From nurse training to practice: 6 thoughts on easing the transition from Memorial Healthcare's 1st chief nursing executive

Physicians aren't the only healthcare providers receiving advanced training at Hollywood, Fla.-based Memorial Healthcare System.

The health system adopted a new nurse residency program in 2018 under the oversight of Maggie Hansen, RN, its senior vice president and chief nursing executive.

Ms. Hansen joined the Memorial team in 1996 and became the system's first chief nursing executive in 2016. One of her first major initiatives in her new role was transitioning the health system away from a homegrown nurse residency program toward a formal program that could provide comparative information and benchmarking data.

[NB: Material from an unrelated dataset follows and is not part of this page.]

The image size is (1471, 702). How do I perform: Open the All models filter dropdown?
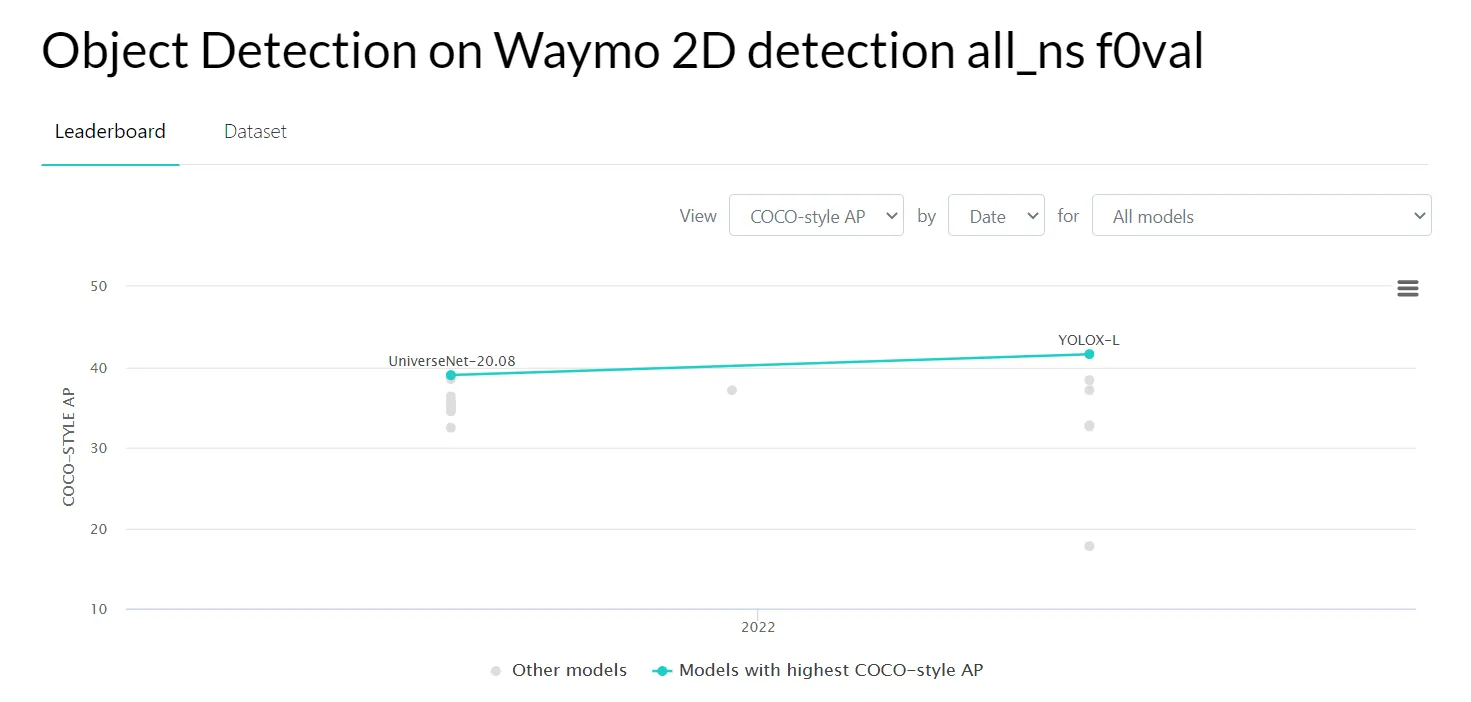pyautogui.click(x=1261, y=216)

The nurse residency program accepted its first cohort of 72 trainees from Memorial's six hospitals in August 2018. As part of the training, nurses work side-by-side with physician residents in skills labs, rounds labs and other training sessions for all specialties, including surgery, pediatrics and critical care. The one-year program aims to provide nurses with real-world clinical experience that focuses on leadership, patient outcomes and professional development.

Ms. Hansen spoke with Becker's Hospital Review about the nursing residency program and shared advice for other health systems looking to implement a similar program.

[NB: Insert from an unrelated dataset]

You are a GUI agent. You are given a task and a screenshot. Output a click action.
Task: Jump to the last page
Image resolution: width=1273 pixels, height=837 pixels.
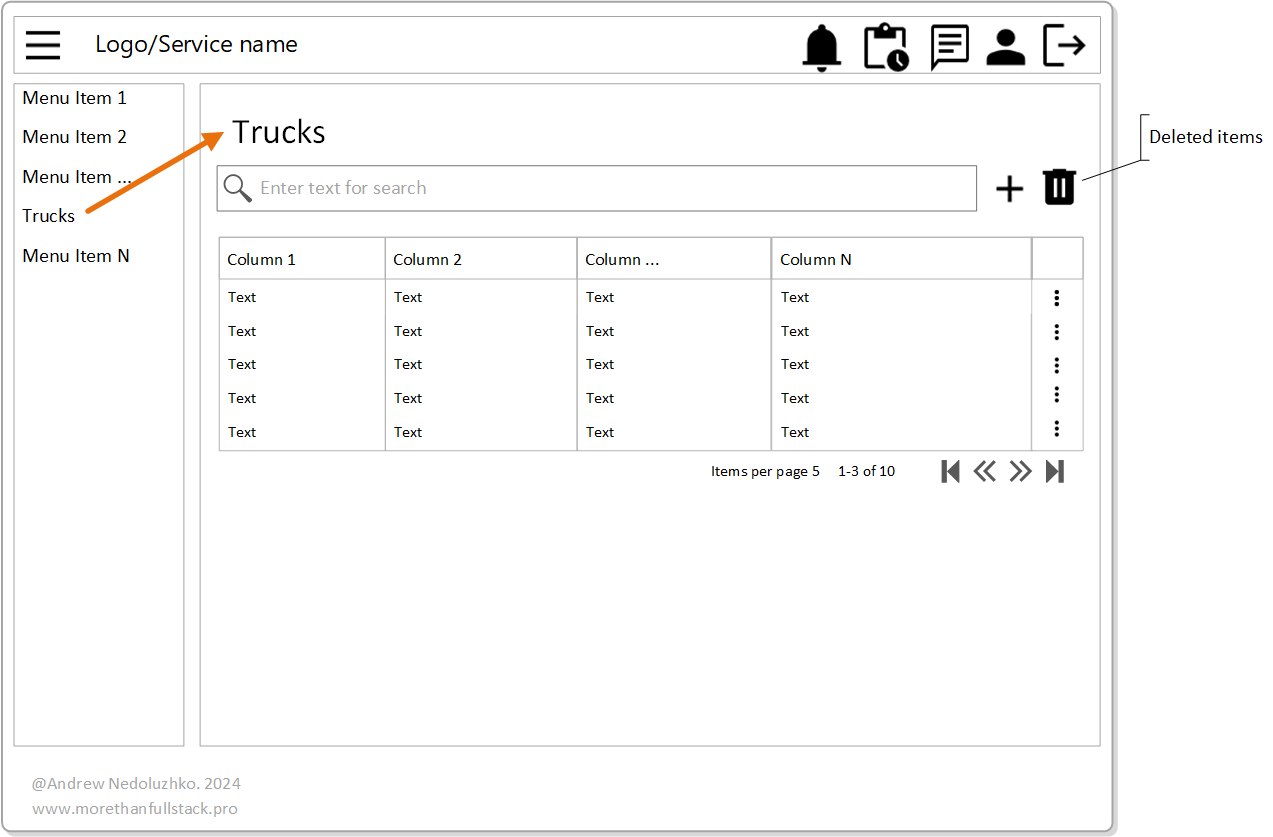pyautogui.click(x=1055, y=471)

Editor's note: Response have been lightly edited for length and clarity.

Question: What was the motivation behind establishing the nursing residency program?

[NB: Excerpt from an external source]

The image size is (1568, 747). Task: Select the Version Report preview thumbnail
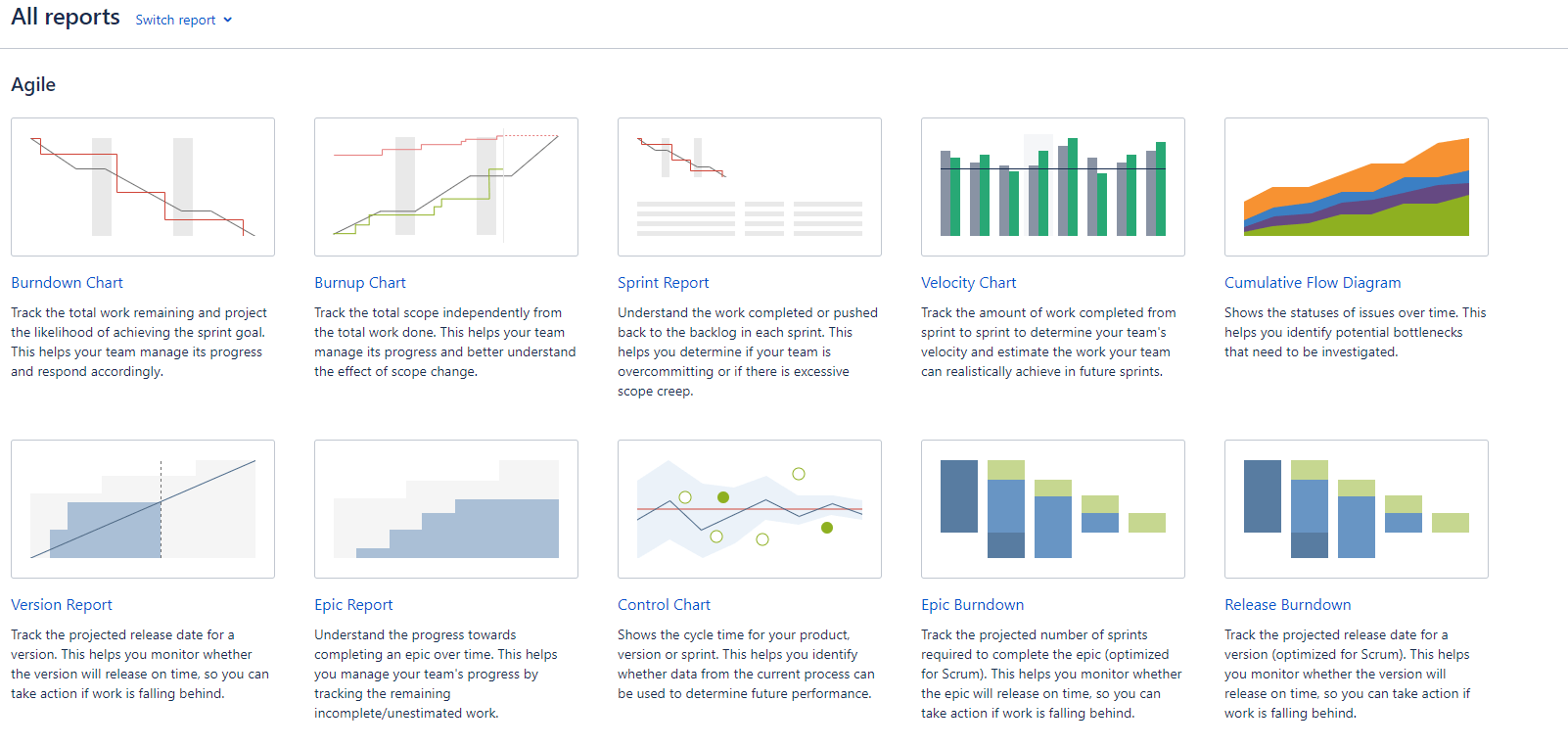[143, 509]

Maggie Hansen: We've had a new graduate program for years. However, we know there will be future challenges when it comes to the pipeline for new nurses, since we currently have so many baby boomers who will be retiring. One-third of the current workforce is facing retirement, and one-third of nurses are also baby boomers. We're going to need a large volume of nurses to care for this aging population. But we'll also need younger nurses to gain the skills and knowledge retiring nurses have. So, we're strategically preparing ourselves with the nurse residency program.

In addition, only a small percentage of new graduates stay in their jobs after the one-year mark. A formalized residency program helps meet nurses' needs and improves engagement. Since implementing our program, we expect to have a 95 percent retention rate at the one-year mark.

Q: What type of skills does the program help nurses develop?

MH: The program teaches nurses to be better critical thinkers, communicate effectively, manage their stress and time, and take personal responsibility for learning. Healthcare changes at a more rapid pace than almost any other business or profession. Clinicians must continually learn. We employ a lot of nurses and physicians, and we want to make sure everyone is fully engaged in their work.

 Q: Do all new nurses graduates participate in the program or is it an application process?

MH: We expect to hire about 500 new graduate nurses in the coming year, and everyone will go through the residency program. We also dip into the student population and offer scholarships to individuals who meet specific criteria. It's similar to an internship where they learn from our own employees. This helps new nurses joining our team after they pass the National Council Licensure Examination exam, since they've already done critical rotations with the health system before.

Q: What do you think is missing or lacking from current nurse training?

MH: Our academic partners do a good job preparing nurses, but never to a level that prepares them for the different situations they'll see every day. The nurses will face unfamiliar technology systems, complex medical conditions, etc. You can't possibly prepare every nurse for what they will need in clinical practice. So we're closing that gap between what they learn and what they will experience on their unit with the residency program.

Q: What advice do you have for nursing executives looking to start a residency program at their own hospital?

MH: I would recommend nursing executives select a formal program that is customizable to their organization. We have a very strong organizational development department at our system. The program we selected allows us to customize based on what we teach. It doesn't have to be extravagant — it just needs to work for your organization. I would also recommend a health system have representation from all touch points on the care continuum involved in the selection process, including those who work in home health, clinics and skilled nursing facilities.

Q: You've worked at Memorial Healthcare System for 35 years. How have you seen the role of nurses change in that time?

MH: In the past, nurses were not as respected by other members of the healthcare team as they are now. There is a greater appreciation for the difference we make. We are the lifeblood for the patients. Nurses' opinions are very much respected in our health system, so much so that we have a nursing executive with a seat at the table. Our leadership team wants to know my thoughts about how C-level decisions will affect nurses and patient care.